I passed eight days without hearing anything further in regard to the Prefere establishment. Then, feeling myself unable to remain any longer without some news of Clementine’s daughter, and feeling furthermore that I owed it as a duty to myself not to cease my visits with the school without more serious cause, I took my way to Les Ternes.

The parlour seemed to me more cold, more damp, more inhospitable, and more insidious than ever before; and the servant much more silent and much more scared. I asked to see Mademoiselle Jeanne; but, after a very considerable time, it was Mademoiselle Prefere who made her appearance instead—severe and pale, with lips compressed and a hard look in her eyes.

“Monsieur,” she said, folding her arms over her pelerine, “I regret very much that I cannot allow you to see Mademoiselle Alexandre to-day; but I cannot possibly do it.”

“Why not?” I asked in astonishment.

“Monsieur,” she replied, “the reasons which compel me to request that your visits shall be less frequent hereafter are of an excessively delicate nature; and I must beg you to spare me the unpleasantness of mentioning them.”

“Madame,” I replied, “I have been authorized by Jeanne’s guardian to see his ward every day.
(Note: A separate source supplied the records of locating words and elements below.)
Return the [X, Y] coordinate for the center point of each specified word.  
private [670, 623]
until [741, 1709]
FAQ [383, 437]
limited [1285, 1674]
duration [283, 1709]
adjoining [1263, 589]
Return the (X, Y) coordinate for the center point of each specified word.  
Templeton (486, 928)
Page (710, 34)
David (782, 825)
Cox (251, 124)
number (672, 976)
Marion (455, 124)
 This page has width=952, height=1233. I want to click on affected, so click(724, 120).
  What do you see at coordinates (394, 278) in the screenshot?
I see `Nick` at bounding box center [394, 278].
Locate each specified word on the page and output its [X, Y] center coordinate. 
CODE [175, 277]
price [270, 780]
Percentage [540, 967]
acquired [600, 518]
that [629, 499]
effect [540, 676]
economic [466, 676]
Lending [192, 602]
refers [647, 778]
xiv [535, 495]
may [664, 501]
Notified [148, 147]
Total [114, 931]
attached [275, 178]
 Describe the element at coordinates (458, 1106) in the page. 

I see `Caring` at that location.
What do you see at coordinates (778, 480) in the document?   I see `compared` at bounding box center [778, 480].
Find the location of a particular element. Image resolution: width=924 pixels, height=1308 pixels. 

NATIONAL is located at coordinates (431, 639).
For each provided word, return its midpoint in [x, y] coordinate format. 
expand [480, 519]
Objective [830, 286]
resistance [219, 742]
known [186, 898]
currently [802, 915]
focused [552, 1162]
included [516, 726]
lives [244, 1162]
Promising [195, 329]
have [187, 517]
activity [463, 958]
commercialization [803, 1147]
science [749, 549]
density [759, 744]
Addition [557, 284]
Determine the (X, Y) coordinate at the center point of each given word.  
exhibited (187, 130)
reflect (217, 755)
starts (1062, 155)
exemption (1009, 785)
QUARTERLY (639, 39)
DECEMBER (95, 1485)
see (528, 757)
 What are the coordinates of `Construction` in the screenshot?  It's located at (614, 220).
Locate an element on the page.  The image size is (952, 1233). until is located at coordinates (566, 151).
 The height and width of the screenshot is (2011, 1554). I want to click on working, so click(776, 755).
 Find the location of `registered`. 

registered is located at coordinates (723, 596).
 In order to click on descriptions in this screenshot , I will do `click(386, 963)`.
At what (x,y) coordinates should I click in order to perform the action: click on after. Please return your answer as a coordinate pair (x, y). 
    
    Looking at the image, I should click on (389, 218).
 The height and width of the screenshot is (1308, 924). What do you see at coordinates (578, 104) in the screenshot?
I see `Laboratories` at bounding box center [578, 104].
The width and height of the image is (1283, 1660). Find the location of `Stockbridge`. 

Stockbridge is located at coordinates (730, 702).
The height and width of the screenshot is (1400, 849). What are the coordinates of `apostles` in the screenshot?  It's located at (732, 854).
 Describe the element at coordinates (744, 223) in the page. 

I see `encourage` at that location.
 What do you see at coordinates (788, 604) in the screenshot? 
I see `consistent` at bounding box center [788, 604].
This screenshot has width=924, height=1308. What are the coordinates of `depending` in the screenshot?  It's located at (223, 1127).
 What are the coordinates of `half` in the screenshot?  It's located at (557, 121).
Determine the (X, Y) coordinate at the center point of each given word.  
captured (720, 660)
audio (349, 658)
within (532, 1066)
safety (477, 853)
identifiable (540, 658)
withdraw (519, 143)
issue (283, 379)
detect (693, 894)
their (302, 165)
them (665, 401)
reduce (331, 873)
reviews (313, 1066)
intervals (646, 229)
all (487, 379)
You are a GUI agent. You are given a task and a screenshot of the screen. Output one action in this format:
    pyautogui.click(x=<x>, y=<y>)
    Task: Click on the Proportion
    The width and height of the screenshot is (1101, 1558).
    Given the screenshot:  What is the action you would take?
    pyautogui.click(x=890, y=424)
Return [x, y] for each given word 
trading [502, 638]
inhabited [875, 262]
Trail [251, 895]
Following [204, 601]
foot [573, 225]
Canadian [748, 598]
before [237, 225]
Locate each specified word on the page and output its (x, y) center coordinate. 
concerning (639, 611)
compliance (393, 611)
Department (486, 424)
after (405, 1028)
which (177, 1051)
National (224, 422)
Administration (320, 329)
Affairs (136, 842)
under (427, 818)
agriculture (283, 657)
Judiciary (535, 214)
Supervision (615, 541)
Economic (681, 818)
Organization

Will you please to inform me of your reasons for opposing the will of Monsieur Mouche?”

“The guardian of Mademoiselle Alexandre,” she replied (and she dwelt upon that word “guardian” as upon a solid support), “desires, quite as strongly as I myself do, that your assiduities may come to an end as soon as possible.”

“Then, if that be the case,” I said, “be kind enough to let me know his reasons and your own.”

She looked up at the little spiral of paper on the ceiling, and then replied, with stern composure,

“You insist upon it? Well, although such explanations are very painful for a woman to make, I will yield to your exaction. This house, Monsieur is an honourable house. I have my responsibility. I have to watch like a mother over each one of my pupils. Your assiduities in regard to Mademoiselle Alexandre could not possibly be continued without serious injury to the young girl herself; and it is my duty to insist that they shall cease.”